Federal District Court Strikes Down Some Section 527 Reporting
On August 22, 2002, the senior United States District Judge for the U.S. District Court for the Southern District of Alabama struck down parts of the reporting requirements of section 527 political organizations and enjoined the IRS from enforcing the requirements. Nat'l Fed'n of Republican Assemblies v. United States, 2002 WL 2008245 (S.D. Ala. Aug. 27, 2002). In his opinion, Judge Richard W. Vollmer, Jr. declared the disclosures required under section 527(j) of the Internal Revenue Code, which refers to periodic reporting such as on Form 8872, to be unconstitutional to the extent that the statute required the disclosure of contributions and expenditures in connection with state and/or local electoral advocacy and disclosure of expenditures in connection with federal electoral advocacy.

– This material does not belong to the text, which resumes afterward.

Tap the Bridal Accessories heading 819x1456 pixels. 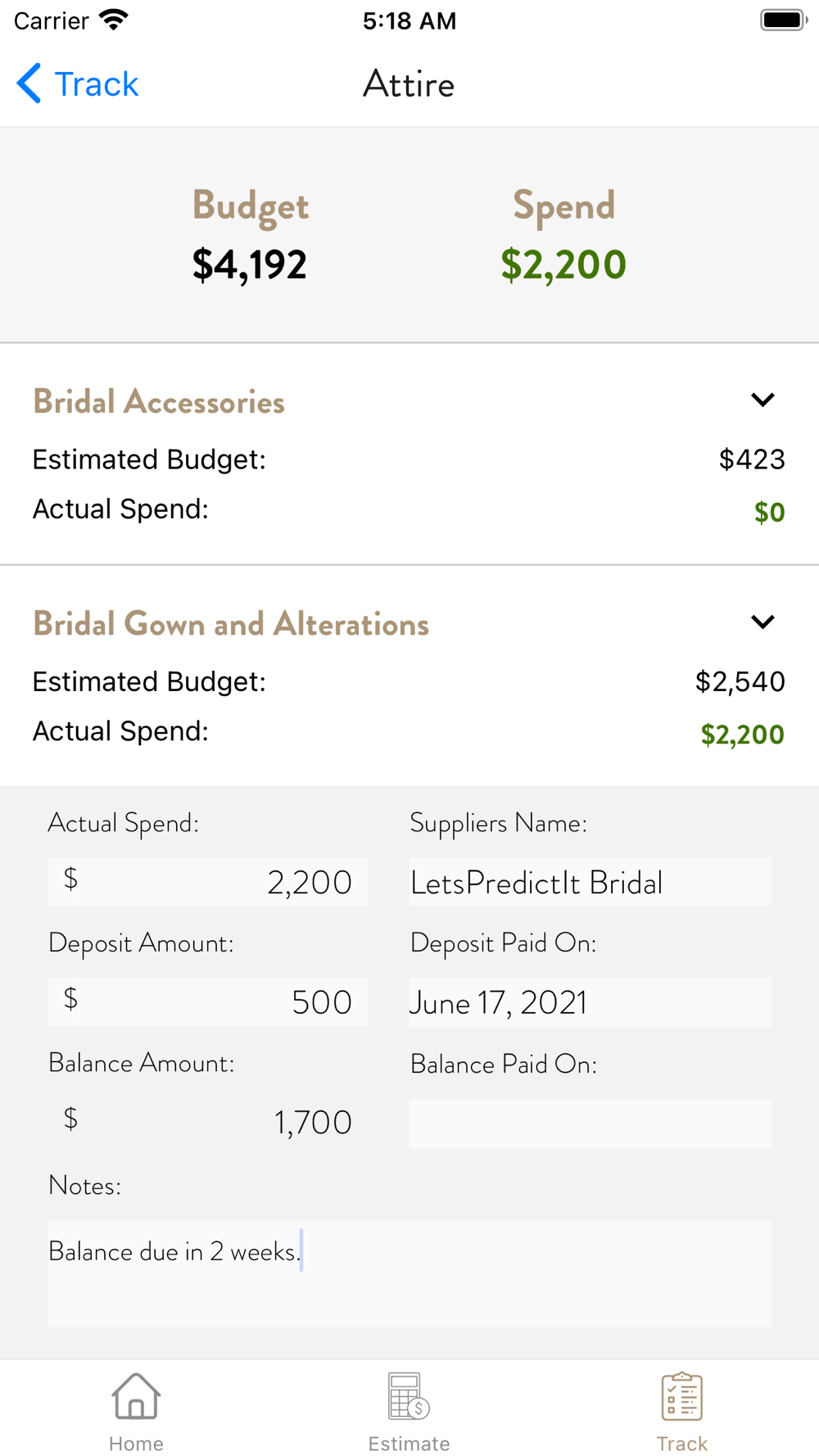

The judge, citing Buckley v. Valeo, stated that the government failed to prove the existence of actual or perceived corruption in connection with independent expenditures, which are the only two compelling interests open to the government in First Amendment cases involving political speech, and, therefore, the reporting requirements for independent expenditures could not be supported. He also ruled that section 527(j) violated the equal protection component of the Fifth Amendment because it treated political organizations differently from other tax-exempt organizations without any necessary critical differentiating characteristics. Finally, Judge Vollmer held that, with respect to state and local electoral advocacy, Congress did not exercise its taxing power when enacting section 527(j) and, as a result, the section violated the Tenth Amendment.
On September 17, 2002, Judge Vollmer amended his decision to limit the corresponding injunction to the plaintiffs in the case.